Re: PG9.2 and FDW query planning.

From: Ronan Dunklau <rdunklau(at)gmail(dot)com>
To: Tom Lane <tgl(at)sss(dot)pgh(dot)pa(dot)us>
Cc: PG Hackers <pgsql-hackers(at)postgresql(dot)org>
Subject: Re: PG9.2 and FDW query planning.
Date: 2012-07-12 13:14:18
Message-ID: 4FFECDAA.80107@gmail.com
Views: Raw Message | Whole Thread | Download mbox | Resend email
Thread:
Lists: pgsql-hackers

-----BEGIN PGP SIGNED MESSAGE-----
Hash: SHA1

On 05/07/2012 18:30, Tom Lane wrote:
> Ronan Dunklau <rdunklau(at)gmail(dot)com> writes:
>> Let's say I have an IMAP foreign data wrapper, and I write a
>> query joining the table on itself using the In-Reply-To and
>> Message-ID headers, is there anything I can do to avoid fetching
>> all the mails from the remote server ?
>
>> If I could somehow inform the planner that it can look up rows
>> by message-id, thus avoiding the need to fetch everything from
>> the remote server. Perhaps "persuading" the planner to use a
>> nested-loop ?
>
> OK, so what you're saying is that the imap server can effectively
> provide an index on message_id. What you'd do is create a
> parameterized path that uses the tbl.message_id =
> other_tbl.in_reply_to join clause. If that's enough cheaper than a
> full scan, the planner would select it.

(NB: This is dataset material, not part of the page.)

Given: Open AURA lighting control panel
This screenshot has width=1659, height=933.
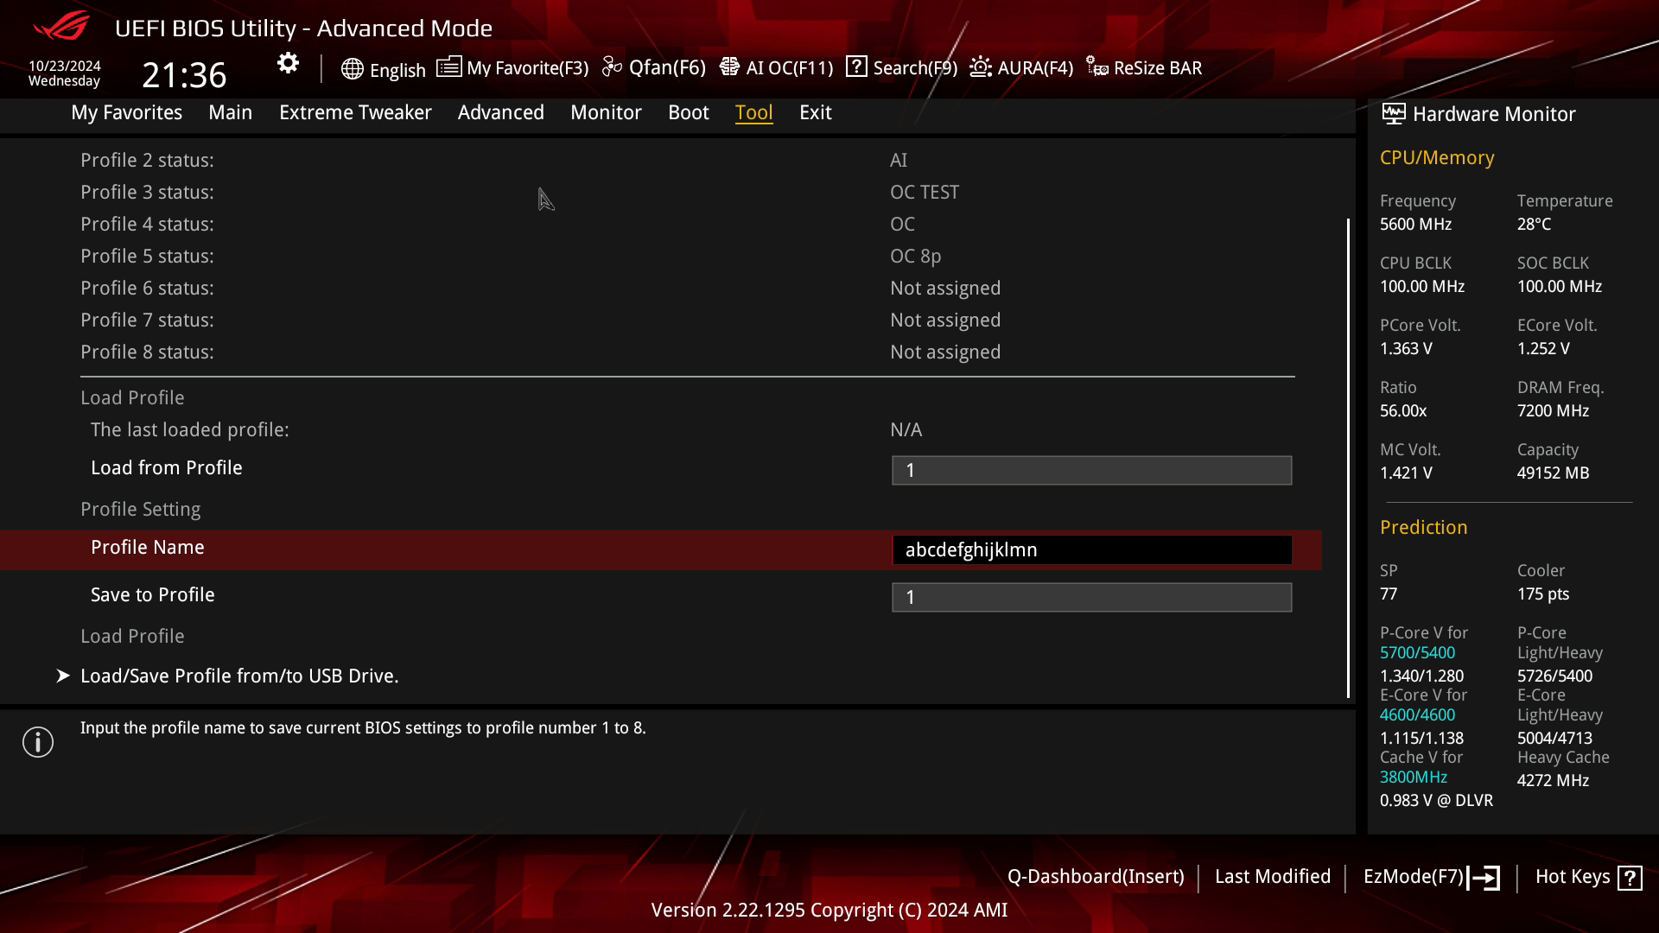Looking at the screenshot, I should point(1019,67).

Thank you, I was able to build such paths from your indication.

The python FDW implementor can optionally give a list of tuples
consisting of (path key, expected_number_of_row). So, in the imap
example that could be [('Message-ID', 1), ('From', 1000)] for example.

- From this information, if there is an equivalence class which
restrictinfo uses one of those keys, we build a parameterized path,
with an associated cost of base_width * expected_number_of_row, in
addition to the generic, unparameterized path.

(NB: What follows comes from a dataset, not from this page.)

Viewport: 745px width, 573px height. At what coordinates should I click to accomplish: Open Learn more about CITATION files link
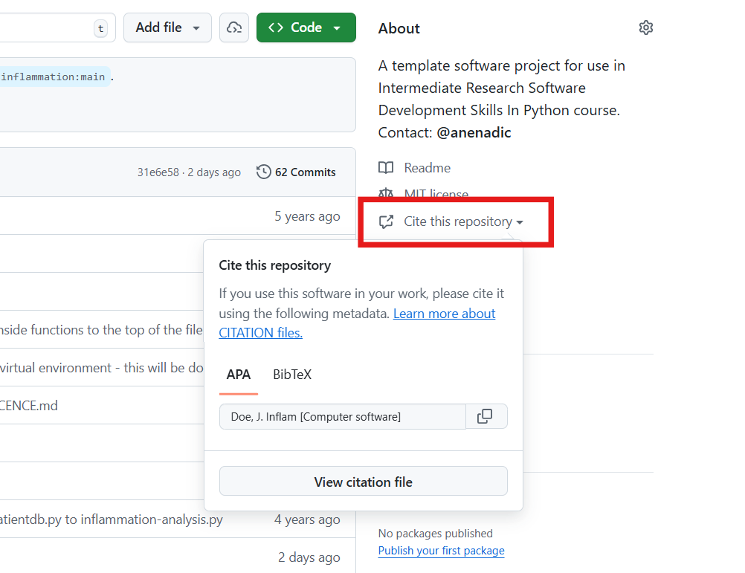click(444, 313)
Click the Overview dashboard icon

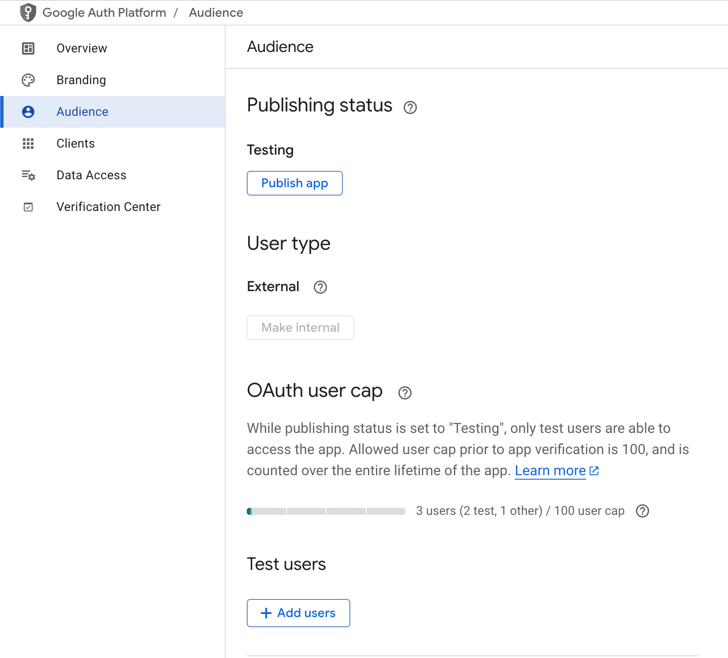pos(28,48)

The planner can then select this path, and build plans looking like this:

postgres=# explain select m1."From",
m1."To",
m2."From",
m2."To"
from mails m1 inner join mails m2 on m2."Message-ID" = m1."In-Reply-To"
where m1."From" = '%test(at)example(dot)com%';

QUERY PLAN
- --------------------------------------------------------------------
Nested Loop (cost=10.00..60001000.00 rows=500000000 width=128)
-> Foreign Scan on mails m1 (cost=0.00..30000000.00 rows=100000
width=300)
Filter: (("From")::text = '%test(at)example(dot)com%'::text)
-> Foreign Scan on mails m2 (cost=10.00..300.00 rows=1 width=300)
Filter: (("Message-ID")::text = (m1."In-Reply-To")::text)

If I understand it correctly, after returning a ForeignScan (from
GetForeignPlan), the planner decides to use a nestloop, and in the
process of creating the nestloop plan, replaces Var nodes coming from
the outerel (here, m1."In-Reply-To") by params nodes.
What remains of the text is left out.